Each edition of UPON PAPER is dedicated to a different theme, a leitmotif that presents the most varied perspectives and positions on that subject.

The second issue has taken color as its main theme. The majority of the authors and artists who explore this topic are equally uncompromising in what they do. This quality has become apparent to me during my personal encounters with them, but it is also plainly present in their works. For example, Peter Saville’s cover for New Order’s biggest hit, Blue Monday, was designed in the form of a floppy disk. Neither the name of the song nor the artist were to be found on the cover. The design became a part of a “cool code” that Peter, long since a pop icon himself, instilled into his work for the sake of posterity. Possessing the necessary “coolness” himself, Saville showed almost no interest in the rules of cover design (for example, including the name of the band and the title in the upper third of the layout) and provided New Order’s album Power, Corruption and Lies with a color-coded alphabet: He has taken this work as the basis for a new piece created exclusively for UPON PAPER.

ritish photographer Nick Knight particularly enjoys working with manipulation and defamiliarization. With his labor-intensive techniques, he searches for new paths for photography, both in the darkroom and on computer. He once dedicated more than three years to studying all 6.5 million of the preserved specimens of flowers and plants exhibited in London’s Natural History Museum — in order to finally take 50(!) pictures. His work British Birds is likewise the product of several years spent on the dramatic ‘composing’ of carefully edited individual shots.

My friend Walter Pfeiffer had to earn fame and cult status abroad before finally receiving appropriate recognition — thirty years later — in his native Switzerland. His thoroughly personal images are full of strange, comical moments: He has been capturing them since the early seventies in an aesthetic that sometimes resembles the snapshots of a photographic diary. The selection of backgrounds and props in his works provides them with a very distinctive and consistently applied signature style.
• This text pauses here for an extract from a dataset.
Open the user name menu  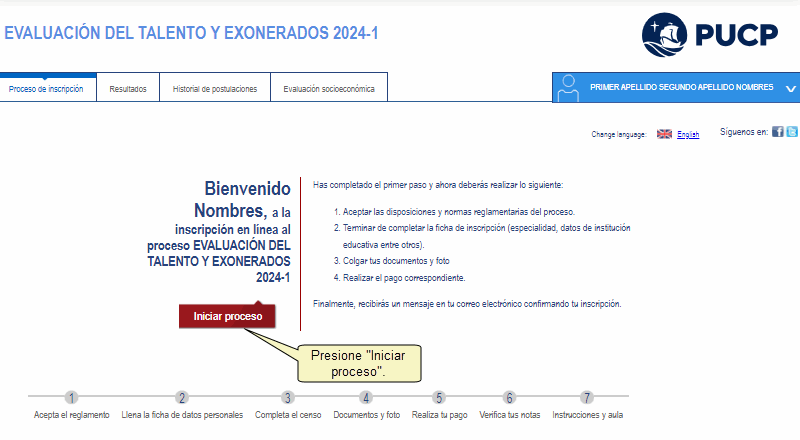pyautogui.click(x=681, y=88)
In the early sixties, Hermann Nitsch’s publicly performed “actions” in Vienna and his Schüttbilder (“poured paintings”) repeatedly led to conflicts with the authorities and to weeks-long jail terms: These eventually led the artist to move to Germany in 1968. Twenty years later, the same city recognized him with its City of Vienna Award for Fine Arts. Nearly twenty years after that, this recognition of his work was reputedly not enough to prevent the Friends of the National Gallery in Berlin from heatedly debating whether or not they should appear as official organizers of a Nitsch retrospective at the Martin-Gropius-Bau.

It was also the swinging sixties that bore the photographer David Bailey. His vigorous lighting techniques and directness have defined him as not only an icon himself, but one of Britain’s most powerful black and white chronicler of each epoch he captures. His latest works, an unexpected stretch of roses in colour, stand to point to a photographic skill unparalleled in defining the very now, but its beauty simultaneously transcending to the infinite. In the recent watercolors presented in this issue, Kim Gordon (Sonic Youth) interprets the relationship between audience and performer in an abstract idiom, with colors possessing a powerful aura. In an interview with art editor Boris Pofalla, the all-around talent talks about paper, performativity, and New York in the 1980s.
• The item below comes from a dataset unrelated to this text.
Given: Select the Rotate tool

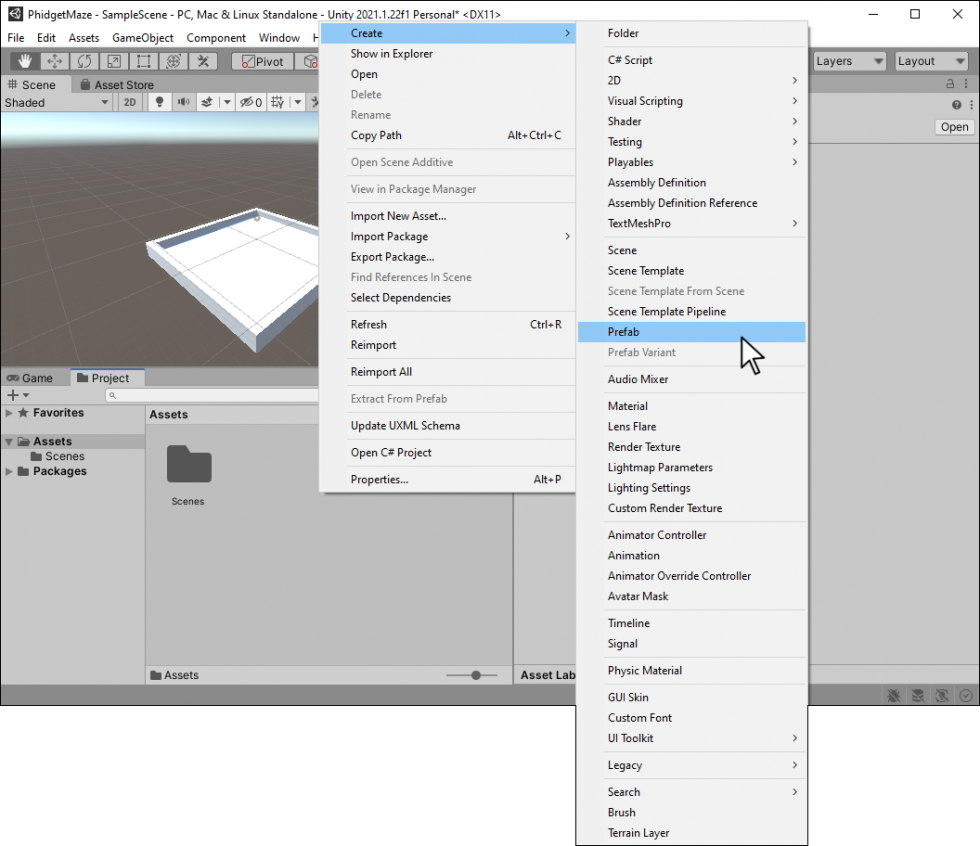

Gavin Watson’s portraiture of the infamous skinhead scene of early 1980s Britain is given a new lease of life with the release of unseen colour photographs of teenage Watson and school friends holidaying. Watson’s intimate narration provides an emotional insight into one of the most controversial subcultures to have ever existed. Music writer Wyndham Wallace examines Talk Talk’s pivotal album Colour of Spring, and the enduring relationship with sleeve artist by James Marsh. Artists published in Color also includes Erwan Frotin, Michele Abeles, David Benjamin Sherry and Steve Shapiro.

You can imagine that the uncompromising format of UPON PAPER magazine initially led a number of vendors to shake their heads in skeptical disbelief (“too big,” “too bulky”). On the other hand, how many times have readers had to shake their heads at the continual cultivation of mediocrity? With our great ambition, we have achieved something extraordinary—not just in our choice of format—and have thus ultimately found a worthy home among readers and vendors. For the editorial vision of a publication such as this, the deciding criterion is ultimately the same as that of photography: What is worth looking at? Take a look for yourself.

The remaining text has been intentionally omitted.